### SOURCE TEXT
________________________________________

Single by EPMD featuring K-Solo and Redman

from the album Business Never Personal
- B-side: "Scratch Bring It Back"
- Released: October 29, 1992
- Recorded: 1992
- Genre: Hip hop
- Length: 4:51
- Label: Def Jam
- Songwriters: Erick Sermon, Parrish Smith
- Producer: EPMD

EPMD singles chronology
| "Crossover" (1992) | "Head Banger" (1992) | "Da Joint" (1997) |

Redman singles chronology
| "Blow Your Mind" (1992) | "Head Banger" (1992) | "Time 4 Sum Aksion" (1993) |

= Head Banger (EPMD song) =

"Head Banger", also "Headbanger", is the second single released from EPMD's fourth album, Business Never Personal.

The song, which was produced by member Erick Sermon, featured verses from K-Solo and Redman, both members of EPMD's rap collective, the Hit Squad. The single became a minor hit on both the R&B and rap charts. peaking at 75 on the Hot R&B Singles chart and 11 on the Hot Rap Singles chart. The song used three samples, Parliament's "One Of Those Funky Thangs", Joe Tex's "Papa Was Too" and Brand Nubian's "Slow Down", and was later sampled itself by the Ruff Ryders on "Ryde or Die", which served as the opening song on their debut album, Ryde or Die Vol. 1. This was EPMD's final release before disbanding, eventually returning five years later in 1997.

________________________________________

### LIST OF TASKS
**A)** Answer these questions using the song entry:
(i) On what date was the single released?
(ii) What position did the song reach on the Hot Rap Singles chart?
(iii) Which act later sampled the song on "Ryde or Die"?
**B)** Translate this sentence from the song entry into French: "This was EPMD's final release before disbanding, eventually returning five years later in 1997."
**C)** Reproduce the song entry word for word, beginning with the words "Redman singles chronology" and ending after the words "Business Never Personal.".

### RAW DATA
________________________________________

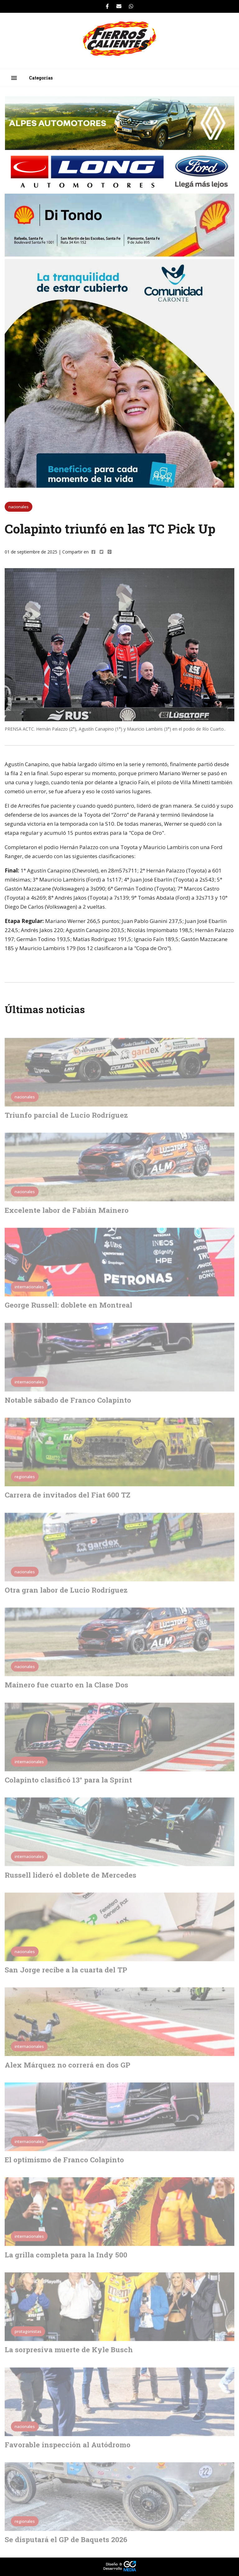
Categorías (41, 78)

________________________________________

### IN RESPONSE
**A)**
(i) October 29, 1992
(ii) 11
(iii) The Ruff Ryders

**B)** Ce fut la dernière sortie d'EPMD avant sa séparation, le groupe revenant finalement cinq ans plus tard, en 1997.

**C)**
Redman singles chronology
| "Blow Your Mind" (1992) | "Head Banger" (1992) | "Time 4 Sum Aksion" (1993) |

= Head Banger (EPMD song) =

"Head Banger", also "Headbanger", is the second single released from EPMD's fourth album, Business Never Personal.